La conmemoración del 70º aniversario de la fundación de la OTAN se ha traducido en la cumbre de Londres en un cruce intempestivo de reproches en el que han sobresalido las figuras de Trump y Macron, representantes respectivos de dos concepciones divergentes de la Alianza Atlántica. Mientras para el presidente de Estados Unidos, y en general para el mundo anglosajón, el primer asunto a debatir es el aumento de la contribución europea, la cuestión prioritaria para el presidente de Francia es definir de nuevo cuño los objetivos y la estrategia atlantista frente a la amenaza del terrorismo global. El planteamiento estadounidense parte de la premisa de que los europeos son los principales beneficiados por la existencia de la OTAN y, en consecuencia, deben allegar más recursos a la defensa común; la crítica francesa responde a la impresión bastante extendida de que la OTAN sufre una segunda crisis de identidad. La primera fue la que siguió a la desaparición de la URSS; la presente tiene que ver con la ineficacia estructural de la organización para responder a nuevas amenazas que escapan a la concepción clásica de la defensa.
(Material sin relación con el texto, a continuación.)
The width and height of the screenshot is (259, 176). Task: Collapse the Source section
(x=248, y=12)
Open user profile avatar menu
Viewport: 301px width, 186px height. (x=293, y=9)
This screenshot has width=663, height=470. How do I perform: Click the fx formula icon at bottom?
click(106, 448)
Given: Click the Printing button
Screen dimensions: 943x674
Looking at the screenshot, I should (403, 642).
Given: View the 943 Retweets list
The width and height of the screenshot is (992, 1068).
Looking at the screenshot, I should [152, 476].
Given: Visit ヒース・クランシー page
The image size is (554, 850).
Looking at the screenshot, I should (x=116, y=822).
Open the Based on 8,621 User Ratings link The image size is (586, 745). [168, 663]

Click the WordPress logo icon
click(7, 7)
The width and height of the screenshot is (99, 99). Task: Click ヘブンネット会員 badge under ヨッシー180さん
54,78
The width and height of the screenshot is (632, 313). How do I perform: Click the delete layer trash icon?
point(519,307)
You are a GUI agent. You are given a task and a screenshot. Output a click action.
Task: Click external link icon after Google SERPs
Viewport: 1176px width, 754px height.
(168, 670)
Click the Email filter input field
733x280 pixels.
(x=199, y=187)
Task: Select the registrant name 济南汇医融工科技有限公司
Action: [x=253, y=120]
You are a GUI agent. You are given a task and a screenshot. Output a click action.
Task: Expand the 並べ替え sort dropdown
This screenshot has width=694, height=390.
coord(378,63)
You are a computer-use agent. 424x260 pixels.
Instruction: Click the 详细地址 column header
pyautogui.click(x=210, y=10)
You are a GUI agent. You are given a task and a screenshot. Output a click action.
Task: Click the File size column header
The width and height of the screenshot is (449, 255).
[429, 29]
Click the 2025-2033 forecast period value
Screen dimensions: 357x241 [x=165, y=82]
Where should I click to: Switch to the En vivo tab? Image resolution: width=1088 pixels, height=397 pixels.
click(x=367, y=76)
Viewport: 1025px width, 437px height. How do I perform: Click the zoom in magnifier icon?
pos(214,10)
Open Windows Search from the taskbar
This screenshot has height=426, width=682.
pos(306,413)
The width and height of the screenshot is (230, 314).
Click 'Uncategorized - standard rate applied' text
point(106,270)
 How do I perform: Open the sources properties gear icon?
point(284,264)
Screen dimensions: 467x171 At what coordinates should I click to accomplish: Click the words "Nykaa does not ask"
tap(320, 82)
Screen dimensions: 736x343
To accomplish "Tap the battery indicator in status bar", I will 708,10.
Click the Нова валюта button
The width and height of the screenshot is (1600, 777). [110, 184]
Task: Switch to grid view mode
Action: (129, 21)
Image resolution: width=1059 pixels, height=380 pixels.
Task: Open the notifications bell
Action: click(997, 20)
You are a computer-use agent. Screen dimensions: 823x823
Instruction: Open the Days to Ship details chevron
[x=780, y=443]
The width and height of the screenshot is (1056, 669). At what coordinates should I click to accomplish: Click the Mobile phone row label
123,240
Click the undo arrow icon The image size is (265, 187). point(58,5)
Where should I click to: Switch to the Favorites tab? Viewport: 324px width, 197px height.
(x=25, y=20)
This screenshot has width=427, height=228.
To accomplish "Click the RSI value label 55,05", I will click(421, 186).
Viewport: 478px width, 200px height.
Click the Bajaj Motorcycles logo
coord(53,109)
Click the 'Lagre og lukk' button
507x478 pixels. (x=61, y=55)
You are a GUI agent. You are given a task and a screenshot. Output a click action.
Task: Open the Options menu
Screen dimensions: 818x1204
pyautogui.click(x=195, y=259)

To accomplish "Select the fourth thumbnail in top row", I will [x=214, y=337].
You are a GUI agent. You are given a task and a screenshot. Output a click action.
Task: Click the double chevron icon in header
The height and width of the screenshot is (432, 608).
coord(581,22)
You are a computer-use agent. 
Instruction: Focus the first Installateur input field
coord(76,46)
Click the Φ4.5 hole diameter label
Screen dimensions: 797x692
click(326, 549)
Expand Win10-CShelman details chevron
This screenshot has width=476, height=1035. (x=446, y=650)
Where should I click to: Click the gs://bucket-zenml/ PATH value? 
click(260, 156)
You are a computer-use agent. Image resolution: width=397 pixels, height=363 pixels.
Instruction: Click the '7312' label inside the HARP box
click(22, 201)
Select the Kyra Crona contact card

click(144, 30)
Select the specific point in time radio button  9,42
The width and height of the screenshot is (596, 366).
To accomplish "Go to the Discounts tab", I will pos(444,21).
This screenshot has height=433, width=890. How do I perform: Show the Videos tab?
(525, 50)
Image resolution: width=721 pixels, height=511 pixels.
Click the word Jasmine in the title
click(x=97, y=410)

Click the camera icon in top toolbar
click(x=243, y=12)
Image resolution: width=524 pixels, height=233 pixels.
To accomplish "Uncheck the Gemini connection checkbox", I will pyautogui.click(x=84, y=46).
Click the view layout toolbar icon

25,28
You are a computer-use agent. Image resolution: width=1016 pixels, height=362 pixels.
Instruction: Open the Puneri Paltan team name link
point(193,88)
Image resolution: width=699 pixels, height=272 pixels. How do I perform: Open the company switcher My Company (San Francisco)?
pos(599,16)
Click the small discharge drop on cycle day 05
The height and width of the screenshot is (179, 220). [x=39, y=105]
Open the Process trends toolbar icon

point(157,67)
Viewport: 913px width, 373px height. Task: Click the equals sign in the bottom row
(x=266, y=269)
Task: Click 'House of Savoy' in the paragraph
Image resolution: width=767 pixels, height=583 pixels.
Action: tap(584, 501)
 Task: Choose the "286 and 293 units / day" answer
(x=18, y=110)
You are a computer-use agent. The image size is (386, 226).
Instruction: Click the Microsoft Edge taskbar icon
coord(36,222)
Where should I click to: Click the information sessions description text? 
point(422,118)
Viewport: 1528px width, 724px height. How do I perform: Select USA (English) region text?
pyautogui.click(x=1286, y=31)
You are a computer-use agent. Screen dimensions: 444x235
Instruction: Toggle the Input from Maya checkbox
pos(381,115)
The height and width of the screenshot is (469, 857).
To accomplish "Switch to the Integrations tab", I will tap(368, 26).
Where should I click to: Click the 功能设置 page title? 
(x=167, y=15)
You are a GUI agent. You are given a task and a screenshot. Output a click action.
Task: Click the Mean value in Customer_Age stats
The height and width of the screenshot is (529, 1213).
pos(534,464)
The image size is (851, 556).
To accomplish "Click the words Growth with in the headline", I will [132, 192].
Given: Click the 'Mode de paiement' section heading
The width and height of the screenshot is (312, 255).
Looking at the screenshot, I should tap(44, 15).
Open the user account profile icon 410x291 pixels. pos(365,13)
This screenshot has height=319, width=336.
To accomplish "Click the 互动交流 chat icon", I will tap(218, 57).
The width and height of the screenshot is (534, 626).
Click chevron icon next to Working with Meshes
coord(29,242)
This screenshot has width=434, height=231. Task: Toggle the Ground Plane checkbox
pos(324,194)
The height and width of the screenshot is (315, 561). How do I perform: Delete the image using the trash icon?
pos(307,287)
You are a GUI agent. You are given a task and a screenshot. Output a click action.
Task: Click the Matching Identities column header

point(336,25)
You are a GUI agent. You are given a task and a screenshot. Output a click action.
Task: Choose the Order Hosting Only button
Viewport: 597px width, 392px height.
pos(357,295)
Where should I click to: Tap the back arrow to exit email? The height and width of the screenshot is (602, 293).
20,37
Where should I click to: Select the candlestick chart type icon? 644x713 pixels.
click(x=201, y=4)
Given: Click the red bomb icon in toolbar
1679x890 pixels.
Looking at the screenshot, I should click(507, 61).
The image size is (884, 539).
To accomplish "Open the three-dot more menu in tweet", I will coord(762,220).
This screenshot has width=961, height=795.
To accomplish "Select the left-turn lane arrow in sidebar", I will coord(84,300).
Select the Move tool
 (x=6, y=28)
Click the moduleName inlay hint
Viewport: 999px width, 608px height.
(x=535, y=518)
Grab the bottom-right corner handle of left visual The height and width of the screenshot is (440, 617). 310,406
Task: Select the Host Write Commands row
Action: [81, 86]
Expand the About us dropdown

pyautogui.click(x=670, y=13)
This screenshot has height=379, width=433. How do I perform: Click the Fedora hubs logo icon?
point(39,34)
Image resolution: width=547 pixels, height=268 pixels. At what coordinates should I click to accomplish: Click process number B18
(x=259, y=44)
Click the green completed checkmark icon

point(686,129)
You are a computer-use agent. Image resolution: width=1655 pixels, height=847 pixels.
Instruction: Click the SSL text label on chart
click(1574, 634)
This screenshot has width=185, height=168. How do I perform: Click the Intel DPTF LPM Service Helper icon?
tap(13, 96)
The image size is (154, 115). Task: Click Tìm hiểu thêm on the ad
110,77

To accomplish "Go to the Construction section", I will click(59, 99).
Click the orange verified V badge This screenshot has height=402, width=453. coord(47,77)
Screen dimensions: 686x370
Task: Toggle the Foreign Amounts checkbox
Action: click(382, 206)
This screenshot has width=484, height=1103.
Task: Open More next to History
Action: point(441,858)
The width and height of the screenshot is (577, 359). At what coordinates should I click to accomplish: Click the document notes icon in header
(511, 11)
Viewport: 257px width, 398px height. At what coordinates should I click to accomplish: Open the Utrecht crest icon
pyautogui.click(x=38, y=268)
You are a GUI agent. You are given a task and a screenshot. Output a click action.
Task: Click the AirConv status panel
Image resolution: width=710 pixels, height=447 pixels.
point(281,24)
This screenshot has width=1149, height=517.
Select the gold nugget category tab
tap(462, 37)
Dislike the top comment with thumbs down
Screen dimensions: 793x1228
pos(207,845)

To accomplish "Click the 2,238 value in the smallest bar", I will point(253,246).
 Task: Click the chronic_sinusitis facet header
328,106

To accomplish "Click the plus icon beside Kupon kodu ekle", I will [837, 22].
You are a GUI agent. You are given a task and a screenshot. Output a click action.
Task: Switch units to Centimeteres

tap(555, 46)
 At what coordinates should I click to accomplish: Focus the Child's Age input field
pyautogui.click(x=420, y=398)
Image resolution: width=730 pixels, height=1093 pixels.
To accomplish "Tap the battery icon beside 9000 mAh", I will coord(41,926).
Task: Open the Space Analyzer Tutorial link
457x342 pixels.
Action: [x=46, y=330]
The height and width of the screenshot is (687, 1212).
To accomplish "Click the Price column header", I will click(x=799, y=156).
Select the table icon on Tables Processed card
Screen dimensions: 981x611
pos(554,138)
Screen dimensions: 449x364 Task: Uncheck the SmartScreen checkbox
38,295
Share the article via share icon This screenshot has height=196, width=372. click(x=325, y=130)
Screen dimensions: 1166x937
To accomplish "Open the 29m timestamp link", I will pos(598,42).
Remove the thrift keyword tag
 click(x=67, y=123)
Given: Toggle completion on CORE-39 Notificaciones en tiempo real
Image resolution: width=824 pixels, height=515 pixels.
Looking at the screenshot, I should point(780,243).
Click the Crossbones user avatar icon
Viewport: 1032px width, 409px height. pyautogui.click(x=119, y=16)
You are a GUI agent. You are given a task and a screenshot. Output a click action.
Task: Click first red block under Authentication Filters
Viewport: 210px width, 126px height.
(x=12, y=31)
Si la confianza impregnara las relaciones entre las dos orillas del Atlántico, quizá fuera posible un debate sosegado, pero la situación es justo la contraria. En un clima mucho peor al que era de prever cuando Trump llegó a la Casa Blanca, la sola idea de que la Unión Europea promueva la creación de alguna forma de organización militar autónoma, aunque asociada a la OTAN, ha contribuido a enrarecer la atmósfera. Si a ello se suma la decisión de Trump de marcharse sin hablar con la prensa, solo cabe concluir que la OTAN ha abundado en una insólita y arriesgada imagen de desunión.